Sunday, December 11, 2005

anosmia( loss of smell)

anosmia (loss of smell)
Anosmia is a total loss of the sense of smell. The causes can be varied but most commonly there is an interference with the intranasal diffusion of the odorous particles. This is mostly due to obstruction from swelling due to allergies, the common cold, or nasal polyps. In the elderly, senile atrophy of the nasal mucous membranes is a prime contributing factor in anosmia. Intracranial lesions from tumors, vascular lesions, head injury, or infections may also be found. In a patient with severe atrophy or crusting of the nasal mucosa, both trigeminal and olfactory (nose) nerve endings may be destroyed.
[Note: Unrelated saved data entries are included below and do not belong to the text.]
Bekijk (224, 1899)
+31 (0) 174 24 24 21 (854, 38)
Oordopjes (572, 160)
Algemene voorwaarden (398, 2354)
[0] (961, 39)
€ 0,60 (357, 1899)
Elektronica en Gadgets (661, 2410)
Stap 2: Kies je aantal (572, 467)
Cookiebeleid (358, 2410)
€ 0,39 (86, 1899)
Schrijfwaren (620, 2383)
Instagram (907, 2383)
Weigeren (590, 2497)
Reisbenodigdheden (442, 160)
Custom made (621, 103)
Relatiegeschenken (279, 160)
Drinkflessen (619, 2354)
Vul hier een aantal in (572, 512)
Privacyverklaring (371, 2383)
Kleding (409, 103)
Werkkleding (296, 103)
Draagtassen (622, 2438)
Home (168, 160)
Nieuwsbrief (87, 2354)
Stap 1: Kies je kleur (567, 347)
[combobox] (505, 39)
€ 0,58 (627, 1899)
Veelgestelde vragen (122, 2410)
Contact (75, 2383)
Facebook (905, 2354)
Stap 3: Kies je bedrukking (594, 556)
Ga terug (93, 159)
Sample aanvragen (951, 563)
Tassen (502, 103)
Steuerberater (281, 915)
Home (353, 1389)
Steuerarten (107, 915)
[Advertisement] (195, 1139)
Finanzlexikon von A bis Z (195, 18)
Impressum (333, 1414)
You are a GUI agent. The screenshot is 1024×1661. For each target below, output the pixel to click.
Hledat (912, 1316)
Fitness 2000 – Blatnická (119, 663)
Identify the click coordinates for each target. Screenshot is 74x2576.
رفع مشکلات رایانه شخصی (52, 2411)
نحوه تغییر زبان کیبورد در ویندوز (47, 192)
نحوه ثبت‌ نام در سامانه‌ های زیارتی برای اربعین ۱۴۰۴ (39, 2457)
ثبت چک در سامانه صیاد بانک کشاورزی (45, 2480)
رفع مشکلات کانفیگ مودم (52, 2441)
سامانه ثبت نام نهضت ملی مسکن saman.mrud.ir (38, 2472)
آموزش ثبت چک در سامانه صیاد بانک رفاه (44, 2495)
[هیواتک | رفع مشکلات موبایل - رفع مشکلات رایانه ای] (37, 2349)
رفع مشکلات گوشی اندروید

In testing for anosmia, two odors are used: One is a strong trigeminal stimulant (ammonia) and the other a pure olfactory stimulus (freshly ground coffee). Normally, a person can easily detect both ammonia and coffee. In organic anosmia, the patient cannot detect coffee but does note a tingling or slight burning with ammonia. There is no specific treatment for anosmia, but control of the underlying intranasal disease processes often result in recovery of the sense of smell.

Ballenger, J. J. Diseases of the Nose, Throat, Ear, Head and Neck, 13th ed. Philadelphia: Lea & Febiger, 1985.